Rule 12.VOLUNTARY DISMISSAL OF ACTIONS
Rule 12. VOLUNTARY DISMISSAL OF ACTIONS · Not amended since adoption on record · Last verified July 17, 2026
Full Text of Rule 12
Plain-English Summary
Rule 12 puts a price tag on walking away from a case after the jury has already been picked. If a party voluntarily dismisses a civil action once the trial jury has been empaneled, that party gets stuck with all the court costs tied to that jury — not just fees for the panel that was seated, but juror fees for every panel the court had to draw from in the process of selecting that trial jury.
There is one carve-out: a dismissal that happens because the parties reached a final settlement, with its terms dictated into the record in court or in chambers, does not trigger the cost-shift. The distinction the rule draws is between a genuine resolution of the case and a dismissal for other reasons after the county has already spent the resources of summoning and empaneling a jury. The former does not cost the dismissing party anything extra; the latter does.
Frequently Asked Questions
When does Rule 12’s cost-shifting apply?
When a civil action is voluntarily dismissed after the trial jury has been empaneled.

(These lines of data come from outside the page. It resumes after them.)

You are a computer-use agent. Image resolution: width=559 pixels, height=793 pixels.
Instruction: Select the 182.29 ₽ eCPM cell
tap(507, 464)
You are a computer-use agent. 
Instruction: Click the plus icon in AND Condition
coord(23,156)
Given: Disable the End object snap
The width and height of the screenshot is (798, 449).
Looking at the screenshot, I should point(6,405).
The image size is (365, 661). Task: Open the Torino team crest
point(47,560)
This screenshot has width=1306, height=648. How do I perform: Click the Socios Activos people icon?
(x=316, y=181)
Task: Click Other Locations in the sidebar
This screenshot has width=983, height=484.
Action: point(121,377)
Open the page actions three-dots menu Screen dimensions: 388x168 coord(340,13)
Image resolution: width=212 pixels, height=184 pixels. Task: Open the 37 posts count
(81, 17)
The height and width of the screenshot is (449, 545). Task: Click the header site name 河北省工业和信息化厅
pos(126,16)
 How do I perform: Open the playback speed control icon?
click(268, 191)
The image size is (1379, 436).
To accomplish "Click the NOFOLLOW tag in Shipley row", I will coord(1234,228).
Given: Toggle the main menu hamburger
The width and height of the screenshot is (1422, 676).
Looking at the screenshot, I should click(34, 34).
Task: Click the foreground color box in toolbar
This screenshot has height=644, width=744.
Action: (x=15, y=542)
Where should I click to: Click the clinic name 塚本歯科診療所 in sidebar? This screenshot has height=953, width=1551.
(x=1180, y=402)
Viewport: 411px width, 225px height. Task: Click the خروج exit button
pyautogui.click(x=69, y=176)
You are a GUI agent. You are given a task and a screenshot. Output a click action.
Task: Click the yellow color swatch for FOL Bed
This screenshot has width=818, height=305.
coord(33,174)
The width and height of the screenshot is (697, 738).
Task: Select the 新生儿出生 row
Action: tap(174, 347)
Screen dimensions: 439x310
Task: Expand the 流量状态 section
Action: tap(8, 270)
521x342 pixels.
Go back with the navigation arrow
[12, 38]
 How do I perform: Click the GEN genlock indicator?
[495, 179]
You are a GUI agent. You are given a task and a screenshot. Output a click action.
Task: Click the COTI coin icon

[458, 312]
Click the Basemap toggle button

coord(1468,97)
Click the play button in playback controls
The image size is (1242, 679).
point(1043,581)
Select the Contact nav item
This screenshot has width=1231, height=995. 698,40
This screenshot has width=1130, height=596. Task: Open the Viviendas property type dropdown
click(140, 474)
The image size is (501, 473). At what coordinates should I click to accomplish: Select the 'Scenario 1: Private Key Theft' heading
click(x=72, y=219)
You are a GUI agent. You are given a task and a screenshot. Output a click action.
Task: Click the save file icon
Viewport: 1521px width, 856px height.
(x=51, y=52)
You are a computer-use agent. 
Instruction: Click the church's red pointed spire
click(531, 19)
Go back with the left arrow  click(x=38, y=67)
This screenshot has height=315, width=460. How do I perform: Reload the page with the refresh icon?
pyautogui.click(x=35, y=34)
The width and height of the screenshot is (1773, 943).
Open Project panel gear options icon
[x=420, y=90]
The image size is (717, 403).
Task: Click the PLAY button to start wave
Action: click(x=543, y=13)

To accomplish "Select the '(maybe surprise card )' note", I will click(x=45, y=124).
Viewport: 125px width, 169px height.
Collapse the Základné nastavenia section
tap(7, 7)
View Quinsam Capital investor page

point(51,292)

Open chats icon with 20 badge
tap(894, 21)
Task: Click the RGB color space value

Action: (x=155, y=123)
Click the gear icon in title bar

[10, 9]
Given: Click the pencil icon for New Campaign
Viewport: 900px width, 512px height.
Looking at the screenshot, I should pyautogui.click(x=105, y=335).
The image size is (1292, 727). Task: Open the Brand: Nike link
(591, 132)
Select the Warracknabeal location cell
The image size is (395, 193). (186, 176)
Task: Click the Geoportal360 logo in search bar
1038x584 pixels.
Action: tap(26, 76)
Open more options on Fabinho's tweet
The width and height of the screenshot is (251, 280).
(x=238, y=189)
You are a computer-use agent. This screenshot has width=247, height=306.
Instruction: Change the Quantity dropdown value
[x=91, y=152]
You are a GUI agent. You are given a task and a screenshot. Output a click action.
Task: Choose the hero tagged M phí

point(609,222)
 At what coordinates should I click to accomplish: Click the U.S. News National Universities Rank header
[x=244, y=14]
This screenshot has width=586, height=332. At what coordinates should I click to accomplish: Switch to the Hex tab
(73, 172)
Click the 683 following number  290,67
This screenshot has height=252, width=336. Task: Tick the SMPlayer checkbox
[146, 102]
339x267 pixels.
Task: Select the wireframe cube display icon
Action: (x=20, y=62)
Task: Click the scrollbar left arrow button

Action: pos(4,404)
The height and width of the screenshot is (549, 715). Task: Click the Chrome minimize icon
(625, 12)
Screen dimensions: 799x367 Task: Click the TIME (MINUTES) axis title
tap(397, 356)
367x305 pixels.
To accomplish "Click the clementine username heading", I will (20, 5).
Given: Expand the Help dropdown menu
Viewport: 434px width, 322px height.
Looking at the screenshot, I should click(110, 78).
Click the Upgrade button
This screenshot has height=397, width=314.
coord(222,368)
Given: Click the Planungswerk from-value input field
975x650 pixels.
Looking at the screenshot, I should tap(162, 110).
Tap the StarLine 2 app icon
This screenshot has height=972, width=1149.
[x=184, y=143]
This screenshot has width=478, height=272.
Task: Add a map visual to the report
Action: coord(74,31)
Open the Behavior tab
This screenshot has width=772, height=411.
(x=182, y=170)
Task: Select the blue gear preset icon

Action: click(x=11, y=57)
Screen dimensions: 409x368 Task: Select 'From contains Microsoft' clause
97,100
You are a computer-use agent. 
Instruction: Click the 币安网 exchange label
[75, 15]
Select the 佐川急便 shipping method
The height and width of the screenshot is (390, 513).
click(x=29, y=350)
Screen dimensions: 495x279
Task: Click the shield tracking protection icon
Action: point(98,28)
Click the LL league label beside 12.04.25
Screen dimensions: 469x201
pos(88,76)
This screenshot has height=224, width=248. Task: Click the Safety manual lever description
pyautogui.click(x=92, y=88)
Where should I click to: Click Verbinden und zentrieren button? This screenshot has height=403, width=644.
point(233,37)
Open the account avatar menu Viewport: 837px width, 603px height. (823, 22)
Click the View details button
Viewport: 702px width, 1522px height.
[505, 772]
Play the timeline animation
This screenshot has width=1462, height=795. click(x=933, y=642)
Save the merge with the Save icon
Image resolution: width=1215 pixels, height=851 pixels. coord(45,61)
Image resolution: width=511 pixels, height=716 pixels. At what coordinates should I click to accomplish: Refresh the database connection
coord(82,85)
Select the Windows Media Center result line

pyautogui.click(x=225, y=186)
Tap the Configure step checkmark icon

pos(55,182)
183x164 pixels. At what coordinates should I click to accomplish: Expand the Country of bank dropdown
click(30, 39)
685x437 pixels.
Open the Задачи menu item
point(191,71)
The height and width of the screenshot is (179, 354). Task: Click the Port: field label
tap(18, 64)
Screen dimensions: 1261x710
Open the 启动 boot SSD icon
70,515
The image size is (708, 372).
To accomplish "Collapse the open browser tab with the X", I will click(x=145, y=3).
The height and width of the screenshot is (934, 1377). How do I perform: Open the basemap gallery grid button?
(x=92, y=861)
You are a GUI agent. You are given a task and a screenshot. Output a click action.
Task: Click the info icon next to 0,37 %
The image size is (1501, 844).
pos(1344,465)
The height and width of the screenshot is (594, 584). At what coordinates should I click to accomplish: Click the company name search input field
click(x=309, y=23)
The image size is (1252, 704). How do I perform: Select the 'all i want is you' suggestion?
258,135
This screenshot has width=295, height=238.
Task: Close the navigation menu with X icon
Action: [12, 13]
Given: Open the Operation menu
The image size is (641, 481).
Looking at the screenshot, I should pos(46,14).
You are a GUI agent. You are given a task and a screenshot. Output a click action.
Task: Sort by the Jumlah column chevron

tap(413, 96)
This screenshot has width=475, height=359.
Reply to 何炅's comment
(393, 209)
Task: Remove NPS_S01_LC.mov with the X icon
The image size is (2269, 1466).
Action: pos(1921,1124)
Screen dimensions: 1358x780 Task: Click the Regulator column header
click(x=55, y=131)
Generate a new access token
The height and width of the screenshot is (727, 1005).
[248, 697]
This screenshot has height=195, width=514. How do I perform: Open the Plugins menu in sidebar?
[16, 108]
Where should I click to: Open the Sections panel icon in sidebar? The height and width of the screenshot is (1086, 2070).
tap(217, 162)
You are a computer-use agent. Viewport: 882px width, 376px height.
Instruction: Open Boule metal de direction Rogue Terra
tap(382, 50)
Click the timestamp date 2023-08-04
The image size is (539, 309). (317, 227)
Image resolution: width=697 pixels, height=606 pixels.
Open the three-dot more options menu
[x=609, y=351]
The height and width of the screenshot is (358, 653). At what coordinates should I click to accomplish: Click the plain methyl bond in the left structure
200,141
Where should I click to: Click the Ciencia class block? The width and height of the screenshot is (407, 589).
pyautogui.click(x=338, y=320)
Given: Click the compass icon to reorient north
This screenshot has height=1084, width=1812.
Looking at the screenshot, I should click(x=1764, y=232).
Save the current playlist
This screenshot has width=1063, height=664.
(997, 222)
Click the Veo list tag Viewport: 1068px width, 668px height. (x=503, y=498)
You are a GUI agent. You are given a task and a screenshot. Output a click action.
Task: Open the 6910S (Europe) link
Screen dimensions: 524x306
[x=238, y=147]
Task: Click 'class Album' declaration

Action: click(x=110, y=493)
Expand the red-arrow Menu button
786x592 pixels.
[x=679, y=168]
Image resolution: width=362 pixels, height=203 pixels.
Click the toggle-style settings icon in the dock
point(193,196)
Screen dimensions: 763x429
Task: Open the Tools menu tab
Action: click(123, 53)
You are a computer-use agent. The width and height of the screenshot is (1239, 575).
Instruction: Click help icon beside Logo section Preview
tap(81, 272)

What costs get taxed against the dismissing party?
All court costs, including juror fees incurred for all panels from which the trial jury was selected.
Is there an exception to this cost-shifting rule?
Yes. Dismissals resulting from a final settlement agreement whose terms are dictated into the record are excluded.
Does the settlement need to be formalized in a particular way to qualify for the exception?
Yes. The terms must be dictated, in court or in chambers, into the record.
Does the rule cover costs beyond the final selected jury panel?
Yes. It covers juror fees for all panels from which the trial jury was selected, not just the seated jury.